It’s no secret that committing bank fraud is a crime. But it may come as a surprise to learn just how many seemingly innocent behaviors can trigger an alert from the bank. The following are four daily activities that have been known to cause banks to flag customers for potentially fraudulent activity, plus a few tips for what to do instead.
Changing your spending habits abruptly
Banks and creditors rely on behavioral patterns more often than you think, so having a sudden upswing with multiple purchases at places you don’t typically shop will raise some concerns.

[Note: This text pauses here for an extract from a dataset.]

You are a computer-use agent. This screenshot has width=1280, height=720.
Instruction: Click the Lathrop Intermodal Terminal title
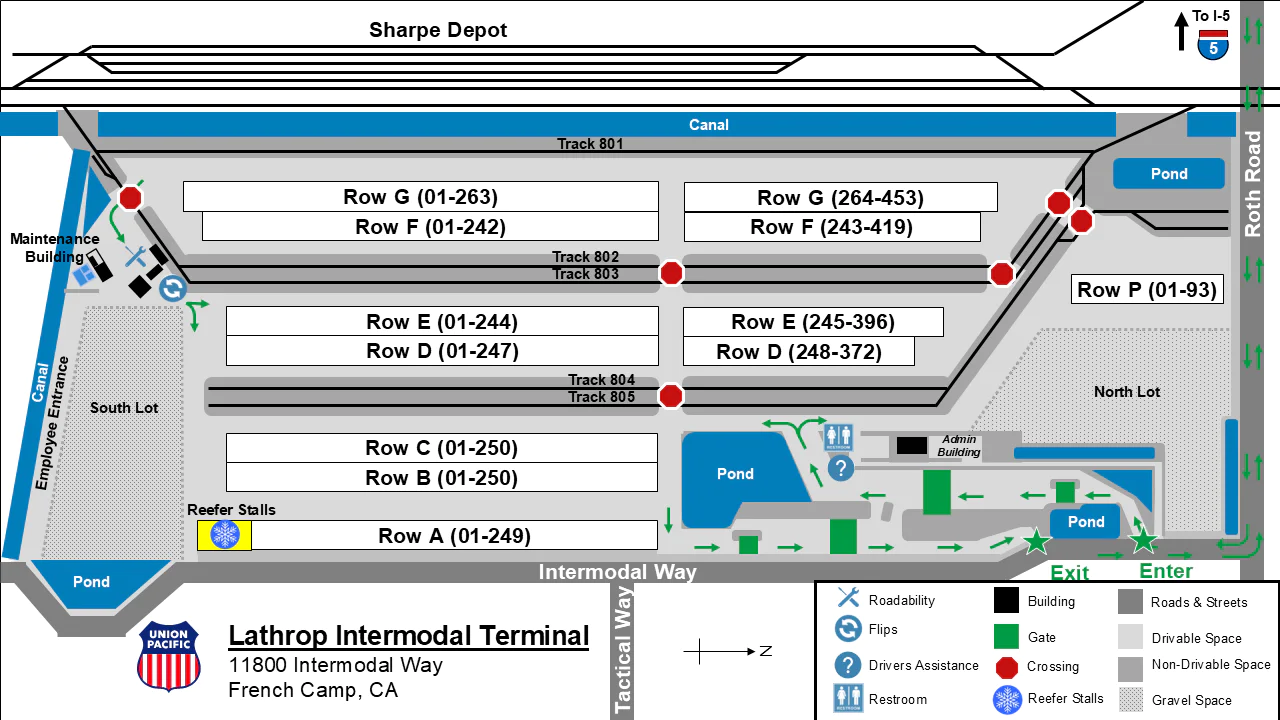(x=409, y=636)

What to do instead: Changing your spending behavior repeatedly is typically a sign that something is happening that’s causing you to react with some retail therapy. Instead, consider other outlets to channel your energy or consider diving into the issue that’s causing such an abrupt change. If you do get into a situation where you went overboard with your spending, use something like this debt payoff calculator to figure out how you can get it paid off before too much interest accrues, raising the cost of your purchases.

Making big purchases
If you’re planning to spend some serious cash on an expensive item, then you might raise some suspicions at your bank, especially if you’re generally not someone who buys big-ticket items.
What to do instead: Notify your bank before making any large purchases that are over $1,000. You don’t need their permission to spend your money, but letting them know you’re planning to put some big, luxury items on your card can give them a chance to remove any spending limits temporarily.
Spending money outside of the United States
The most prevalent sign of identity theft is when small purchases made outside of the country show up on your statements, so banks keep a close eye on where purchases are made. If they notice purchases are being made in a foreign country and aren’t sure what’s going on, they’ll default to freezing the account and denying any transactions until they speak with you to figure out what’s happening.
What to do instead: The last thing you want is for your card to be declined in some remote location, so alert your bank if you’ll be out of the country. They’ll typically want to know which countries you’ll be traveling to and the dates you’ll be away so they can mark it on your account.
Buying an excessive amount of gift cards
Gift cards are popular ways for credit cardholders to convert their reward points, but they’re also one of the first things identity thieves will steal if they get ahold of your account details. Reward point theft is rampant, and if your credit card company sees that an excessive amount of cards are being purchased with points, they may flag your account as being compromised and send you a fraud alert.
What to do instead: If you have legitimate reasons for buying gift cards in bulk, then you can either let your bank know ahead of time or split them up between different cards. If you receive a fraud alert trigger because of your gift card buying, respond to it as quickly as possible to get the flag taken off your account so you can use your card freely.
The bottom line
It’s essential to be aware of your bank’s security procedures and avoid behaviors that might trigger an alert so that your card isn’t declined at the worst time. To avoid being caught in an awkward situation with no access to money, remember these four daily behaviors that could set off red flags with your bank and what you can do to avoid getting your account turned off.